Outright nitpicks: "Walther," as in the gun, is supposed to be pronounced "Valter." But I shouldn't pick on Zukovsky, since other Bond characters have done it too .... If Bond has a 34 waist (the belt Q gives him), I'm a monkey's uncle .... I also hope Q slipped Bond another exploding pen offscreen, since the first one got kinda used up.
One wonders what the people who got upset at Zorin's machinegunning spree in A View To a Kill thought of Xenia's, where she gets all hot and bothered by it.
Ourumov certainly doesn't know what to make of it - another excellent reaction shot.

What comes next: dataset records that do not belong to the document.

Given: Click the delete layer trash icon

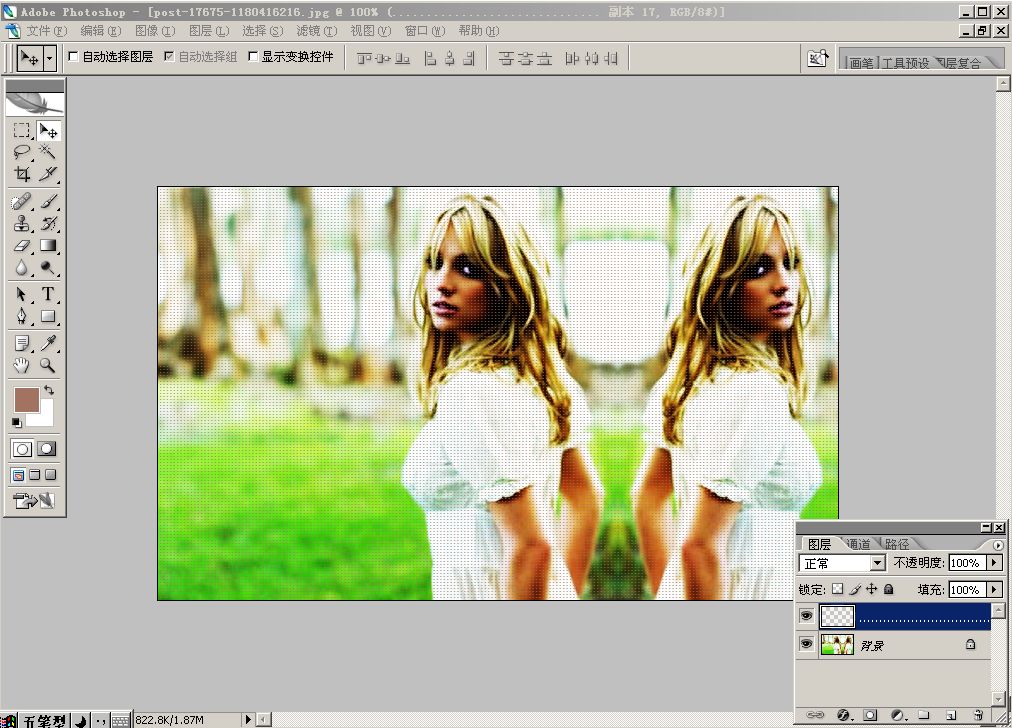Looking at the screenshot, I should click(978, 715).
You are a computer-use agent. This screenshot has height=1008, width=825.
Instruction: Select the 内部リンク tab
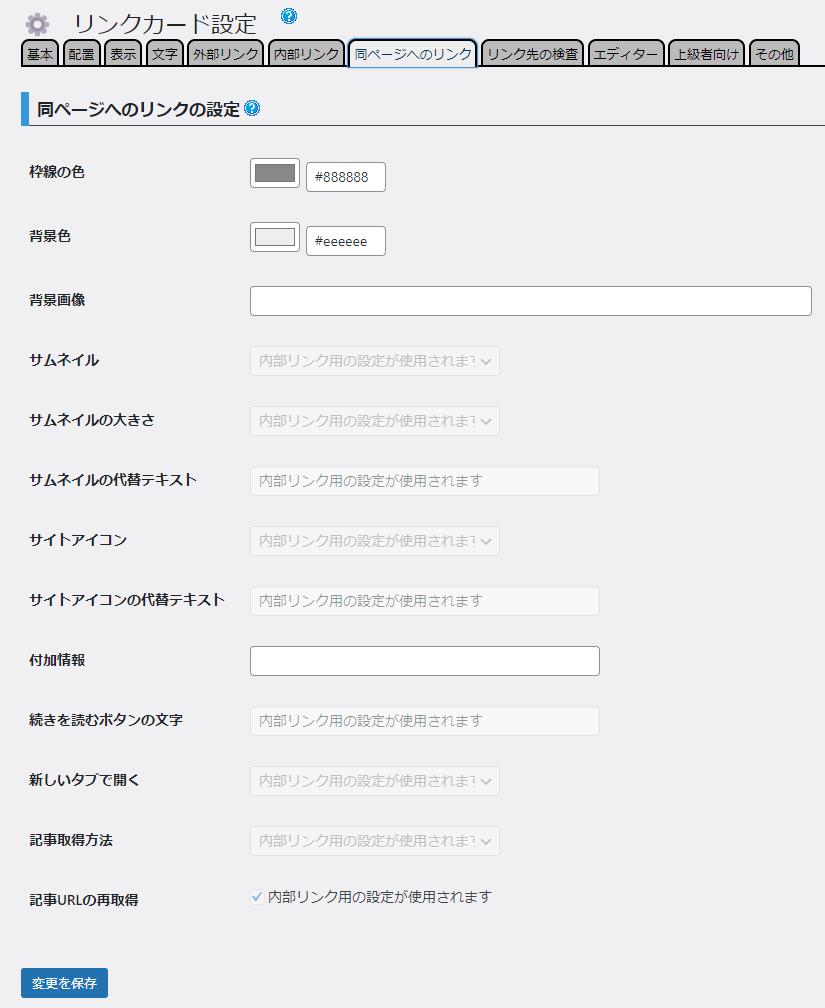pos(306,54)
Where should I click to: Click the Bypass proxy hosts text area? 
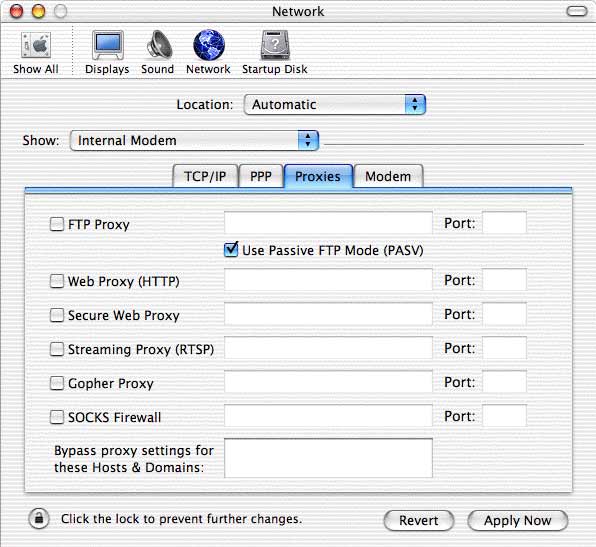pyautogui.click(x=328, y=458)
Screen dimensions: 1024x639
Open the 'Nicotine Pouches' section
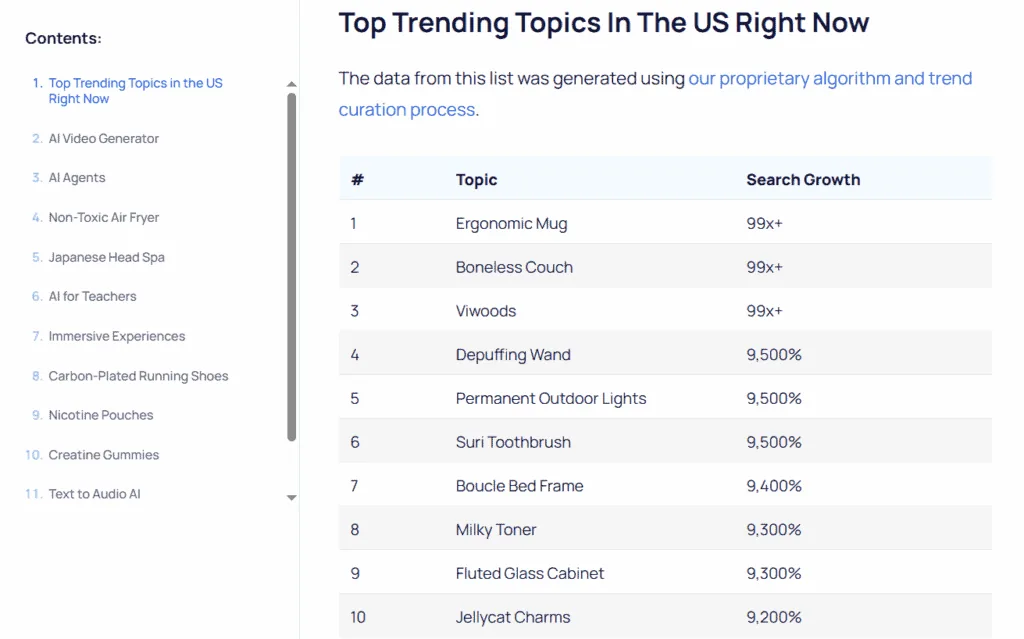pos(101,415)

By the by, I am using the spelling of Ourumov that appears on M's briefing slide. If you have freeze capability, reading that slide is interesting: it says that Ourumov was "rehabilitated by Gorbachev in 1987" after the Arkhangel mess, and that "In spite of being given command of SPACE DIVISION by Gorbachev OURUMOV is believed to have been behind the Gorbachev coup but the inquiry was dropped after the suicide of a co-conspirator." Gotta love invisible detail.